WHAT IS EXPECTED:
Please reproduce the records verbatim, starting with the first line and going on through the line that contains "coord(232,614)", and output nothing beyond those lines.

## Begin INPUT

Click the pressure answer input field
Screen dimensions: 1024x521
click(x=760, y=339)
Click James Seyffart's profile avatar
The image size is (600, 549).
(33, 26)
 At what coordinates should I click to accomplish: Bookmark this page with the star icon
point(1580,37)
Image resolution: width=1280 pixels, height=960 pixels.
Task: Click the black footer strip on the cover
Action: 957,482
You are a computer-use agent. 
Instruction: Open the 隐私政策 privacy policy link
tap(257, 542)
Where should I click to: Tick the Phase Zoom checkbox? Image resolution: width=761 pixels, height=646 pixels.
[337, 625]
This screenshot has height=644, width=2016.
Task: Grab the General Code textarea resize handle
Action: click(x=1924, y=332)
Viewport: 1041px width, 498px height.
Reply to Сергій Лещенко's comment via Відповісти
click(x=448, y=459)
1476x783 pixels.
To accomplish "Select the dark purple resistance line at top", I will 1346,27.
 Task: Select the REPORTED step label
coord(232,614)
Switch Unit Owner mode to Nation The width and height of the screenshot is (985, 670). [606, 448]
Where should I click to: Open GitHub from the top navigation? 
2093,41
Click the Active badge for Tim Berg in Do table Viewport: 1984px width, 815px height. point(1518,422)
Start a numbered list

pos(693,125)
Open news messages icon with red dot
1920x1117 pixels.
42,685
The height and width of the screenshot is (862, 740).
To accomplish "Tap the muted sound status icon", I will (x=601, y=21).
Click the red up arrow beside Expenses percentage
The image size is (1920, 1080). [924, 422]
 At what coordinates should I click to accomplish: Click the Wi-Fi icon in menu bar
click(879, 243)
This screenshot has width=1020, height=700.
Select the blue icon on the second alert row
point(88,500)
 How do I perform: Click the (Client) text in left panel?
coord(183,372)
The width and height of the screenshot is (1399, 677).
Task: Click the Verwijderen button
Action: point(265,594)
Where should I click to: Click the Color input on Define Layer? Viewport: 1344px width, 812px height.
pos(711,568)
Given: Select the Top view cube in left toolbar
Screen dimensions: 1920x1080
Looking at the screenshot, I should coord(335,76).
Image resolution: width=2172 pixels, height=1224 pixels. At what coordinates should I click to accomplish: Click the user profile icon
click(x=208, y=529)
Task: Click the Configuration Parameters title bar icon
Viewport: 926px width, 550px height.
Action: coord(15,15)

## End INPUT

CORRECT ANSWER:
Click the pressure answer input field
Screen dimensions: 1024x521
click(x=760, y=339)
Click James Seyffart's profile avatar
The image size is (600, 549).
(33, 26)
 At what coordinates should I click to accomplish: Bookmark this page with the star icon
point(1580,37)
Image resolution: width=1280 pixels, height=960 pixels.
Task: Click the black footer strip on the cover
Action: 957,482
You are a computer-use agent. 
Instruction: Open the 隐私政策 privacy policy link
tap(257, 542)
Where should I click to: Tick the Phase Zoom checkbox? Image resolution: width=761 pixels, height=646 pixels.
[337, 625]
This screenshot has height=644, width=2016.
Task: Grab the General Code textarea resize handle
Action: click(x=1924, y=332)
Viewport: 1041px width, 498px height.
Reply to Сергій Лещенко's comment via Відповісти
click(x=448, y=459)
1476x783 pixels.
To accomplish "Select the dark purple resistance line at top", I will 1346,27.
 Task: Select the REPORTED step label
coord(232,614)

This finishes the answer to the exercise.